Long-time employees James Matthews (left), Bob Stiger
and Marilyn Kessler enjoyed catching up.
One of my favorite stories was shared by long-term employee Marilyn Kessler, who spent 32 years working in the bowling alley and then bartending later at Hagen's Club House Restaurant on the Donald Ross Course.  She talked about a couple from Jeffersonville who still comes every year. She said Mrs. Raymer would not accept the fact that the hotel would be closed for the restoration in  2005. "She wanted to bring a cot and sleep in the rubble," said Kessler. "They came anyway and invited my husband and myself, Sam, Stiger, Carissa and Derrick Miller and a few others to dinner in the Beechwood Mansion." Just down the road from the hotel, the mansion, which had been the personal residence of Ed Ballard, one-time owner of West Baden Springs Hotel, featured one of the −if not the− nicest restaurants in town.  

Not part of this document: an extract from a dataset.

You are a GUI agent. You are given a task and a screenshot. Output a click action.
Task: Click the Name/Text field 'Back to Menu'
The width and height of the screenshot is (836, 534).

Children came up several times in the conversation, and each time you could see Sam's eyes light up with joy. He loved kids and really heeded the advice he got early on: take care of the kids and they will return with their kids. That is exactly what happened with families like the Ramers from Jeffersonville, Indiana, who continue to send Sam a Christmas card every year. "Return guests still ask for him by name," said Bob Stiger, who is celebrating his 52nd year with the resort. That fact is not taken lightly by Sam, "You'd be surprised that they don't forget ya."

Who could forget someone who gave his heart and soul to making sure each guest felt like they were his only guest? Certainly not us!